Surgery may be required for the treatment of a torn meniscus, depending on the extent of the injury. Surgeons can perform an operation known as arthroscopy to trim away torn cartilage.
2. Anterior cruciate ligament (ACL) tear
The anterior cruciate ligament (ACL), responsible for stabilising the knee, runs between the femoral (thigh) and tibia (leg) bones. It can be torn when the lower leg is twisted or extended too far forward when the ankle is on the ground.
ACL injuries are one of the most common knee injuries and account for around 40% of all sporting injuries.
The severity of ACL injuries can vary widely from partial tears in the ligament through to the ligament being torn completely.

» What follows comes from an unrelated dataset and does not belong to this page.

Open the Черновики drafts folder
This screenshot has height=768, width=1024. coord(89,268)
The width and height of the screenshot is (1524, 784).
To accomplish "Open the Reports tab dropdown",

Less serious tears can be treated without surgery and may heal with rest and physical therapy treatment. Surgery to replace the ligament is required in more serious cases.
Osteoarthritis is the most common joint condition and results from degeneration of the joint cartilage that occurs following injury or ongoing wear and tear to the knee.
Osteoarthritis is a common cause of chronic knee pain.
Risk for osteoarthritis increases with age and it affects women more frequently. Long-term repetitive stress to the knee due to running on hard surfaces or playing high impact sports such as basketball and netball are risk factors for developing the condition, especially if there has been a history of knee injury.
Individuals suffering from obesity are at an increased risk of developing osteoarthritis over time.
If you’ve experienced an acute knee injury or are suffering ongoing knee pain, it’s important to seek treatment.
Your GP may be able to diagnose your condition, or otherwise refer you for an MRI scan or to see a specialist for further opinion and diagnosis.
Rehabilitation with a physical therapist is recommended in many cases for follow-up treatment.